Dubhe tragó saliva. Desde luego, no era un cualquiera. Fue un fidelísimo amigo de Dohor durante muchos años; también pertenecía a la Tierra del Sol. Era un mago mediocre, pero dotado de una mente muy aguda, que había comprendido en seguida las potencialidades de aquel chiquillo demacrado cuya ambición se le desbordaba por los ojos. Se unió a Dohor de inmediato y lo ayudó en su ascenso. La ruptura se había producido unos diez años atrás, durante el período de paz que siguió a la derrota de Ido. Fue entonces cuando Thevorn empezó a tejer su trama de alianzas con las familias nobles de la Tierra del Sol, con la esperanza de poder conquistar una franja de poder. Su unión con Dohor le reportaba ventajas.

Cinco años atrás, el mago se retiró a la vida privada, por así decirlo, en cuanto se descubrió el complot contra Dohor, en el que incluso se vio implicado el propio Amaranta.

También se decía que la extraña alianza entre el principal enemigo de Dohor por aquel entonces, el gnomo Gahar, de la Tierra de las Rocas, e Ido fue instigada de algún modo justamente por Thevorn. Sin embargo, hacía mucho que no se oía hablar del anciano mago.

—En el castillo que se hizo construir, y que jamás abandona, se guardan unos documentos de cierta importancia que querría tener en mis manos —explicó Forra.

—No hay problema —respondió Dubhe.

—Los documentos se hallan en una pequeña sala contigua al dormitorio de Thevorn, un cuarto secreto al que nadie sabe exactamente cómo se accede.

Así pues, se trataba de indagar, algo que ella sabía hacer muy bien.

—Eso tampoco será un problema.

Forra sonrió, malévolo.

—Ya… sabemos cuáles son tus especialidades. No queremos muertes y el trabajo ha de ser limpio, discreto, sin rastros. Thevorn tiene que reparar en el robo lo más tarde posible.

Dubhe asintió. No tenía la menor intención de matar a nadie. Le recordaba tiempos que estaba tratando de borrar de su mente. Por lo que respectaba a la discreción, ése era su rasgo distintivo.

—Recibirás otras doscientas carolas en cuanto aceptes, y el resto en el momento de terminar el trabajo, siempre y cuando todo haya salido exactamente según lo planeado.

Dubhe guardó silencio unos instantes. Percibía con total claridad la trascendencia de cuanto estaba sucediendo. Y, movida por un curioso sentimiento de esperanza, se dijo que quizá con todo aquel dinero podría hallar un modo de abandonar aquella vida de vagabundeo que ya empezaba a agotarla. Pero su esperanza sólo duró un segundo.

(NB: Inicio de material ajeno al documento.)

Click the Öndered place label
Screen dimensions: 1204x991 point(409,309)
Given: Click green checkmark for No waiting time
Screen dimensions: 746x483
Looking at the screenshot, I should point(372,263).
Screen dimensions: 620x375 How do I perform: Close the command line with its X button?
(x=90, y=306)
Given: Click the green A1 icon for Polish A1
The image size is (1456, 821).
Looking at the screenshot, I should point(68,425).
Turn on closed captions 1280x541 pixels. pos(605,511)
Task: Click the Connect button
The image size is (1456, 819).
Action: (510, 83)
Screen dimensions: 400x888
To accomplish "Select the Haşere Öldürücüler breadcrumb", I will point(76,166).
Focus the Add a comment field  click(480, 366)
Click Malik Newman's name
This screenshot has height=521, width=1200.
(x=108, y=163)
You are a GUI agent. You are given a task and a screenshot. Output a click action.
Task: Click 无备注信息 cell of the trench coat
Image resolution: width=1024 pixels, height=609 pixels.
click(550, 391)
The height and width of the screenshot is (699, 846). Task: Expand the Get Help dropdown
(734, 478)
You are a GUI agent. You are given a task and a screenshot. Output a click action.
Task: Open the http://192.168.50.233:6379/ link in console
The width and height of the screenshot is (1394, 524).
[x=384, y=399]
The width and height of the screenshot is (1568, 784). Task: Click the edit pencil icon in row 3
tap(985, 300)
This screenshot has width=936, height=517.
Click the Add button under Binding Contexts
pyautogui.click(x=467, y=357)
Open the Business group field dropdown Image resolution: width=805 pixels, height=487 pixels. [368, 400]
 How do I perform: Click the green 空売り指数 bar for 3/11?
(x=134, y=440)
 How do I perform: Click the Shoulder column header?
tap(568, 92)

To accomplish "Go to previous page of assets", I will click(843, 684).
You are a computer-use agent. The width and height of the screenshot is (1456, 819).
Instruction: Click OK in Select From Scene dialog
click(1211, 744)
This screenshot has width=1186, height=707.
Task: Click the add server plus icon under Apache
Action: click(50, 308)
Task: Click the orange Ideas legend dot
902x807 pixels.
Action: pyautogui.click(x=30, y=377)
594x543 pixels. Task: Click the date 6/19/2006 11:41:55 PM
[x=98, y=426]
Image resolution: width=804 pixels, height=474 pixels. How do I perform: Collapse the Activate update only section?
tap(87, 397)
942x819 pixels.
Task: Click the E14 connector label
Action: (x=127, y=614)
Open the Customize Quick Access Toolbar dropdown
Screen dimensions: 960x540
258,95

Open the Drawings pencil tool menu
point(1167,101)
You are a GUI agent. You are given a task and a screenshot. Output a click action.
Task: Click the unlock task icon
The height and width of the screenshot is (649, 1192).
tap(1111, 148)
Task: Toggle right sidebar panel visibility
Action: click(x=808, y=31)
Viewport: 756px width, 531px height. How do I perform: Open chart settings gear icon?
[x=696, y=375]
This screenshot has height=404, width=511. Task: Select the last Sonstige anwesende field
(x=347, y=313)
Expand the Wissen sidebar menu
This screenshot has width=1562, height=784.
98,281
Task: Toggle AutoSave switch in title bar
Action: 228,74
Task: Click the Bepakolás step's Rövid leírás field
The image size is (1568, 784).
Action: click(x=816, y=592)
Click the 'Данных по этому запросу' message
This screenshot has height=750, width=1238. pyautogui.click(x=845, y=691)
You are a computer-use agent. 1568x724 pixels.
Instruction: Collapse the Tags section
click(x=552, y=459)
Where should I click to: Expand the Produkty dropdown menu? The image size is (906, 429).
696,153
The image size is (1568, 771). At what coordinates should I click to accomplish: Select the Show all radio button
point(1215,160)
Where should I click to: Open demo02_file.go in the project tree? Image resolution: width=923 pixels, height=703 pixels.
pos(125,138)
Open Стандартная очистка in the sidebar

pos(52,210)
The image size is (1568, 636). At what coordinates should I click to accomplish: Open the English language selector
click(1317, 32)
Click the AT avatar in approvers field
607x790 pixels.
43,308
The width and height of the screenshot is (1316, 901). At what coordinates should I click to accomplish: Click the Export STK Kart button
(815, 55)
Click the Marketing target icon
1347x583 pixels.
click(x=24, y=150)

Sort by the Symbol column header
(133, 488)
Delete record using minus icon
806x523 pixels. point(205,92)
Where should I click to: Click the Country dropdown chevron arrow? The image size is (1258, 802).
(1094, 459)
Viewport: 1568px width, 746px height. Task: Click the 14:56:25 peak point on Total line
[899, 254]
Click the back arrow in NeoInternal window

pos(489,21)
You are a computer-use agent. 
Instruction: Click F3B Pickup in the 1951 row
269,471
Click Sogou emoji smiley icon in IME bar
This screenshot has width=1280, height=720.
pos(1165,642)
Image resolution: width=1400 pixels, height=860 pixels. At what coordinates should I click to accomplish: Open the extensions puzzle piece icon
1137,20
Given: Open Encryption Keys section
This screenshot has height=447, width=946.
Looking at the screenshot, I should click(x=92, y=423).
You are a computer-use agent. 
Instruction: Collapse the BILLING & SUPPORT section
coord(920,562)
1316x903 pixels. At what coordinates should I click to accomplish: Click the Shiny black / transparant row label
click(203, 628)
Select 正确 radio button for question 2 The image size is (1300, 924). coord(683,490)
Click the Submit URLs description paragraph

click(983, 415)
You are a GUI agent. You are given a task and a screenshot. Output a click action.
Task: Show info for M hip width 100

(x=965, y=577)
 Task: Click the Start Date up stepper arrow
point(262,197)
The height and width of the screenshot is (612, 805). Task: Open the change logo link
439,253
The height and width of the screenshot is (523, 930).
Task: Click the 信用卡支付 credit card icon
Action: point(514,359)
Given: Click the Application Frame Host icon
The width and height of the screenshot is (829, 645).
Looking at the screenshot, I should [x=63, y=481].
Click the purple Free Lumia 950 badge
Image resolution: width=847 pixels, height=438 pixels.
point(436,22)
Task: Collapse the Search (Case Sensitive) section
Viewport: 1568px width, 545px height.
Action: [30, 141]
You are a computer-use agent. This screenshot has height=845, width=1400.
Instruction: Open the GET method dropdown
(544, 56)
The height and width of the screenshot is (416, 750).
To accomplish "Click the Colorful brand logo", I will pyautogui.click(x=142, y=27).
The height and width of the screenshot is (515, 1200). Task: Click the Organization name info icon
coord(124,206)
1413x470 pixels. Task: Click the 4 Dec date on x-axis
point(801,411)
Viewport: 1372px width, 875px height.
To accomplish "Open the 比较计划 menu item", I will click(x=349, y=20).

Había cosas en su interior que no podían suprimirse, golpes y dolores que ni el más generoso botín podía eliminar. En cualquier caso, el riesgo valía la pena.

—De acuerdo —dijo.

—Eso es un sí, supongo —comentó Forra, despreciativo.

—En efecto. ¿Cuándo tendré mi dinero?

—Mañana a la misma hora en este lugar.

Dubhe ya estaba a punto de desaparecer en la espesura, cuando la atronadora voz de Forra la detuvo.

—Procura no traicionar la confianza que estamos depositando en tus habilidades.

Dubhe se quedó inmóvil. Ni siquiera se volvió.

—Si realmente conocéis mi fama, no necesito responderos.

Una risita burlona apenas esbozada hizo de eco a sus palabras.